Segment Start: Records supplied

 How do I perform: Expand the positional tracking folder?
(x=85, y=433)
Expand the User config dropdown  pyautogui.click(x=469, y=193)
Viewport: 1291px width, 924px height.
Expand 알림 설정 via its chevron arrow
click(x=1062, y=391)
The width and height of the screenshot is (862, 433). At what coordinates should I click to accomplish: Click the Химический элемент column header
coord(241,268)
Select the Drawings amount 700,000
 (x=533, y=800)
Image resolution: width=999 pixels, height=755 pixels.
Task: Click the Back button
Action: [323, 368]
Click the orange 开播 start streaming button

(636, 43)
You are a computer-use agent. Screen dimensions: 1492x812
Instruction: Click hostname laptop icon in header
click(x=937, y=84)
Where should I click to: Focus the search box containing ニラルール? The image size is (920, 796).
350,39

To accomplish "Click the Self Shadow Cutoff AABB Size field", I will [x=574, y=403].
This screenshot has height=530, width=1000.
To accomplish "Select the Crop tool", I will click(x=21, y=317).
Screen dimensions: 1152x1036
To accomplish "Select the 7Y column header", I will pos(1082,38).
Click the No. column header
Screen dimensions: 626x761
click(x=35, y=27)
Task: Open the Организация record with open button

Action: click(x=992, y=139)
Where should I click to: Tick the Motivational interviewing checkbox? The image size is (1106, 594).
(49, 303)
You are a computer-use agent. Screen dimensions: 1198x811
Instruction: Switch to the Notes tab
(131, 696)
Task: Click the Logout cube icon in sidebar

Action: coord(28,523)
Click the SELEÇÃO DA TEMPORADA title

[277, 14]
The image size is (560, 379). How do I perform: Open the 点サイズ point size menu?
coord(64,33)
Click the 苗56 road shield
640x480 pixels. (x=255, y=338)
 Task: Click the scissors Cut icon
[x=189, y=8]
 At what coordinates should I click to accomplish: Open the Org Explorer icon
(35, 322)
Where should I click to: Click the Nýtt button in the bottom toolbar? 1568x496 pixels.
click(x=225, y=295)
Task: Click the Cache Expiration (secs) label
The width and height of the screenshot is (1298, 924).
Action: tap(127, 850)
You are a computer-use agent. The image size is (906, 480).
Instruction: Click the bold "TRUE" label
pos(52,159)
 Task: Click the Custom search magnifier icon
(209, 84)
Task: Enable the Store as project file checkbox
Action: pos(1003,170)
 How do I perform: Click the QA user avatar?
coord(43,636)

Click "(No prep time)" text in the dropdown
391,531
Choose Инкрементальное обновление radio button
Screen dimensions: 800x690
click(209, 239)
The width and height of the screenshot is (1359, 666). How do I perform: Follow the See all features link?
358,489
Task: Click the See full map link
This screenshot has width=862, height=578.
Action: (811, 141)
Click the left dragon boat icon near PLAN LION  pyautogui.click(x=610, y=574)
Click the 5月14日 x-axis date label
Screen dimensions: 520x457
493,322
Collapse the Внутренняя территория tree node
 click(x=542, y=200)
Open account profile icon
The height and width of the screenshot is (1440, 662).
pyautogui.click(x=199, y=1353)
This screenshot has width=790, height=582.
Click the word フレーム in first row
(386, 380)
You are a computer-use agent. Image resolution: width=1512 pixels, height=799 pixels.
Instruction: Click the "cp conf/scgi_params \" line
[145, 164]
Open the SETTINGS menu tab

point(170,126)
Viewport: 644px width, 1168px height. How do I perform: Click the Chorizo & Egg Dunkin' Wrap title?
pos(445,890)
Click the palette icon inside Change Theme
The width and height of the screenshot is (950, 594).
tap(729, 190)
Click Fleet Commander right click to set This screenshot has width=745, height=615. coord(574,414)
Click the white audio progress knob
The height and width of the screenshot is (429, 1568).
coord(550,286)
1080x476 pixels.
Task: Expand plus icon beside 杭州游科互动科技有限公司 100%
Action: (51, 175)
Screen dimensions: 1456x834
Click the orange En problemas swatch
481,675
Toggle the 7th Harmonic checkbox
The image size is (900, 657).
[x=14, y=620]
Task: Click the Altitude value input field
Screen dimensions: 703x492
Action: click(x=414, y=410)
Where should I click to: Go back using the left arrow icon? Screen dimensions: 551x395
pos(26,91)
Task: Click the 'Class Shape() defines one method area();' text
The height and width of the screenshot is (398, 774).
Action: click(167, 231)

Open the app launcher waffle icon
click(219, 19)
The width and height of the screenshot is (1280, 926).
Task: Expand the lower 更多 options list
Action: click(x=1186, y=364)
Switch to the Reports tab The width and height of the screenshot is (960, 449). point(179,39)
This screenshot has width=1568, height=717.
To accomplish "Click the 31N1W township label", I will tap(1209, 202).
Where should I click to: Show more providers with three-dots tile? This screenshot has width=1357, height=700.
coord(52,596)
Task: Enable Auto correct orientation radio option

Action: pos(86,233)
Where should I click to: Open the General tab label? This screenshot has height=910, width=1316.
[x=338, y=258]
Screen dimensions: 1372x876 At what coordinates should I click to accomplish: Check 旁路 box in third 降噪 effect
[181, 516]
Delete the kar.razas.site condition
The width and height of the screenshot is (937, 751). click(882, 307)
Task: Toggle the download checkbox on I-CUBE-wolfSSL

Segment End: Records supplied

What you are asked to do :: Copy out the entries above without altering a single character.

Output below ::
 How do I perform: Expand the positional tracking folder?
(x=85, y=433)
Expand the User config dropdown  pyautogui.click(x=469, y=193)
Viewport: 1291px width, 924px height.
Expand 알림 설정 via its chevron arrow
click(x=1062, y=391)
The width and height of the screenshot is (862, 433). At what coordinates should I click to accomplish: Click the Химический элемент column header
coord(241,268)
Select the Drawings amount 700,000
 (x=533, y=800)
Image resolution: width=999 pixels, height=755 pixels.
Task: Click the Back button
Action: [323, 368]
Click the orange 开播 start streaming button

(636, 43)
You are a computer-use agent. Screen dimensions: 1492x812
Instruction: Click hostname laptop icon in header
click(x=937, y=84)
Where should I click to: Focus the search box containing ニラルール? The image size is (920, 796).
350,39

To accomplish "Click the Self Shadow Cutoff AABB Size field", I will [x=574, y=403].
This screenshot has height=530, width=1000.
To accomplish "Select the Crop tool", I will click(x=21, y=317).
Screen dimensions: 1152x1036
To accomplish "Select the 7Y column header", I will pos(1082,38).
Click the No. column header
Screen dimensions: 626x761
click(x=35, y=27)
Task: Open the Организация record with open button

Action: click(x=992, y=139)
Where should I click to: Tick the Motivational interviewing checkbox? The image size is (1106, 594).
(49, 303)
You are a computer-use agent. Screen dimensions: 1198x811
Instruction: Switch to the Notes tab
(131, 696)
Task: Click the Logout cube icon in sidebar

Action: coord(28,523)
Click the SELEÇÃO DA TEMPORADA title

[277, 14]
The image size is (560, 379). How do I perform: Open the 点サイズ point size menu?
coord(64,33)
Click the 苗56 road shield
640x480 pixels. (x=255, y=338)
 Task: Click the scissors Cut icon
[x=189, y=8]
 At what coordinates should I click to accomplish: Open the Org Explorer icon
(35, 322)
Where should I click to: Click the Nýtt button in the bottom toolbar? 1568x496 pixels.
click(x=225, y=295)
Task: Click the Cache Expiration (secs) label
The width and height of the screenshot is (1298, 924).
Action: tap(127, 850)
You are a computer-use agent. The image size is (906, 480).
Instruction: Click the bold "TRUE" label
pos(52,159)
 Task: Click the Custom search magnifier icon
(209, 84)
Task: Enable the Store as project file checkbox
Action: pos(1003,170)
 How do I perform: Click the QA user avatar?
coord(43,636)

Click "(No prep time)" text in the dropdown
391,531
Choose Инкрементальное обновление radio button
Screen dimensions: 800x690
click(209, 239)
The width and height of the screenshot is (1359, 666). How do I perform: Follow the See all features link?
358,489
Task: Click the See full map link
This screenshot has width=862, height=578.
Action: (811, 141)
Click the left dragon boat icon near PLAN LION  pyautogui.click(x=610, y=574)
Click the 5月14日 x-axis date label
Screen dimensions: 520x457
493,322
Collapse the Внутренняя территория tree node
 click(x=542, y=200)
Open account profile icon
The height and width of the screenshot is (1440, 662).
pyautogui.click(x=199, y=1353)
This screenshot has width=790, height=582.
Click the word フレーム in first row
(386, 380)
You are a computer-use agent. Image resolution: width=1512 pixels, height=799 pixels.
Instruction: Click the "cp conf/scgi_params \" line
[145, 164]
Open the SETTINGS menu tab

point(170,126)
Viewport: 644px width, 1168px height. How do I perform: Click the Chorizo & Egg Dunkin' Wrap title?
pos(445,890)
Click the palette icon inside Change Theme
The width and height of the screenshot is (950, 594).
tap(729, 190)
Click Fleet Commander right click to set This screenshot has width=745, height=615. coord(574,414)
Click the white audio progress knob
The height and width of the screenshot is (429, 1568).
coord(550,286)
1080x476 pixels.
Task: Expand plus icon beside 杭州游科互动科技有限公司 100%
Action: (51, 175)
Screen dimensions: 1456x834
Click the orange En problemas swatch
481,675
Toggle the 7th Harmonic checkbox
The image size is (900, 657).
[x=14, y=620]
Task: Click the Altitude value input field
Screen dimensions: 703x492
Action: click(x=414, y=410)
Where should I click to: Go back using the left arrow icon? Screen dimensions: 551x395
pos(26,91)
Task: Click the 'Class Shape() defines one method area();' text
The height and width of the screenshot is (398, 774).
Action: click(167, 231)

Open the app launcher waffle icon
click(219, 19)
The width and height of the screenshot is (1280, 926).
Task: Expand the lower 更多 options list
Action: click(x=1186, y=364)
Switch to the Reports tab The width and height of the screenshot is (960, 449). point(179,39)
This screenshot has width=1568, height=717.
To accomplish "Click the 31N1W township label", I will tap(1209, 202).
Where should I click to: Show more providers with three-dots tile? This screenshot has width=1357, height=700.
coord(52,596)
Task: Enable Auto correct orientation radio option

Action: pos(86,233)
Where should I click to: Open the General tab label? This screenshot has height=910, width=1316.
[x=338, y=258]
Screen dimensions: 1372x876 At what coordinates should I click to accomplish: Check 旁路 box in third 降噪 effect
[181, 516]
Delete the kar.razas.site condition
The width and height of the screenshot is (937, 751). click(882, 307)
Task: Toggle the download checkbox on I-CUBE-wolfSSL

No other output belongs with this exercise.